*Material for this exercise:*
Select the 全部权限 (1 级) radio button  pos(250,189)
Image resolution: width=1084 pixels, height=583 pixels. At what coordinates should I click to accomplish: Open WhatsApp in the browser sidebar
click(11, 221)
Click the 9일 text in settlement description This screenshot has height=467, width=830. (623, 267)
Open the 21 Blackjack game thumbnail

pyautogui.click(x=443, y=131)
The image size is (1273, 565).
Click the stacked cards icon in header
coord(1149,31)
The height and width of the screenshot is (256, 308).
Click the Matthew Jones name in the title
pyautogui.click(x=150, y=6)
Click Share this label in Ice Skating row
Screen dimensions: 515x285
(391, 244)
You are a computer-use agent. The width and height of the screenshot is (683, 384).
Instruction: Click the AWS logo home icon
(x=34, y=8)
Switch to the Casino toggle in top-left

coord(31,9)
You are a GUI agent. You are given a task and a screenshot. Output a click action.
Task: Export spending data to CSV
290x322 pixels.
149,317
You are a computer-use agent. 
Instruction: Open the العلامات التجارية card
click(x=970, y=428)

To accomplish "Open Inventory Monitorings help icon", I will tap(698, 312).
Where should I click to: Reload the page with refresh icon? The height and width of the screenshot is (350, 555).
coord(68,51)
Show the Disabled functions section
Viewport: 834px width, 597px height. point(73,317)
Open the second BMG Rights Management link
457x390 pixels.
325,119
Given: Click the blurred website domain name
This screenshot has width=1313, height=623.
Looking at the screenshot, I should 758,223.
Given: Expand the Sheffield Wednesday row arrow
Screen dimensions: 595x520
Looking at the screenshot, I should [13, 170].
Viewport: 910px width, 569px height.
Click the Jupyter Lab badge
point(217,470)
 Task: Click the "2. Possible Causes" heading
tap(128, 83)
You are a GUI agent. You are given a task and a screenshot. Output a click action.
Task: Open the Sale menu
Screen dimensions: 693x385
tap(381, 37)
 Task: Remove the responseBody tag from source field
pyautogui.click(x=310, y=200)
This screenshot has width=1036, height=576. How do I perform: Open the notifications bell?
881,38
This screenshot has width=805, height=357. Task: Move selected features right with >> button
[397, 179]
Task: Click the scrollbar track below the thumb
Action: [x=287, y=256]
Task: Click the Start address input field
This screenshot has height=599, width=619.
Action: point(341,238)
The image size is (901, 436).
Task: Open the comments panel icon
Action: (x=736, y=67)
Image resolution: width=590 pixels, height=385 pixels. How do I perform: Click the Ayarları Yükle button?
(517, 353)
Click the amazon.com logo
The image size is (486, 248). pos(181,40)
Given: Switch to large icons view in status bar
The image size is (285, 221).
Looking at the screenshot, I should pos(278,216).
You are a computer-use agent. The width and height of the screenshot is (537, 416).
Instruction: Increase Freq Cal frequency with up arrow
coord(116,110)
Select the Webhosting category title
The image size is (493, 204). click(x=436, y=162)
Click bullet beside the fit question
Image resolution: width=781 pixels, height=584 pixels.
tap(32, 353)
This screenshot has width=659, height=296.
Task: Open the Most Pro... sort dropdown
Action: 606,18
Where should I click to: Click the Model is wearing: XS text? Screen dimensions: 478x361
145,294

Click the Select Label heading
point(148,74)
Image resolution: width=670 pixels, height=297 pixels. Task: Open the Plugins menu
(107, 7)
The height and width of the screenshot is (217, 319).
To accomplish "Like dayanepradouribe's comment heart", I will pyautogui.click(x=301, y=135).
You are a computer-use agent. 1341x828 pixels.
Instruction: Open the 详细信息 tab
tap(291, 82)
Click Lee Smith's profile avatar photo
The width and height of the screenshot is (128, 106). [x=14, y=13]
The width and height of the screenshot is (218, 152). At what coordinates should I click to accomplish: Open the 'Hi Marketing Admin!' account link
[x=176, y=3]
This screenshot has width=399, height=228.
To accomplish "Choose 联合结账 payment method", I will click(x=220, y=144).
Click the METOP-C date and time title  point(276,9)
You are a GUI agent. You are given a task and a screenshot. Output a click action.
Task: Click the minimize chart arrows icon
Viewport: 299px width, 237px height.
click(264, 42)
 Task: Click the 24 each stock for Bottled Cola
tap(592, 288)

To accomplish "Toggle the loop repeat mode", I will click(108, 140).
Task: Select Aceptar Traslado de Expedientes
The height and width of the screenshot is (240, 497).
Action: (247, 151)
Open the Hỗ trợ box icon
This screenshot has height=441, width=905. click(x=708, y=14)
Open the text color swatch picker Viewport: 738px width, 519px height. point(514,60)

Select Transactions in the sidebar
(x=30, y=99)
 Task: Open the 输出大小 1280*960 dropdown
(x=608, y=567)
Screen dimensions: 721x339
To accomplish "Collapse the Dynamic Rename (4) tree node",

*Task description:*
Copy out the line holding "Open the Hỗ trợ box icon". Then copy every later line of the data, unchanged, through the last one.

*Answer to this task:*
Open the Hỗ trợ box icon
This screenshot has height=441, width=905. click(x=708, y=14)
Open the text color swatch picker Viewport: 738px width, 519px height. point(514,60)

Select Transactions in the sidebar
(x=30, y=99)
 Task: Open the 输出大小 1280*960 dropdown
(x=608, y=567)
Screen dimensions: 721x339
To accomplish "Collapse the Dynamic Rename (4) tree node",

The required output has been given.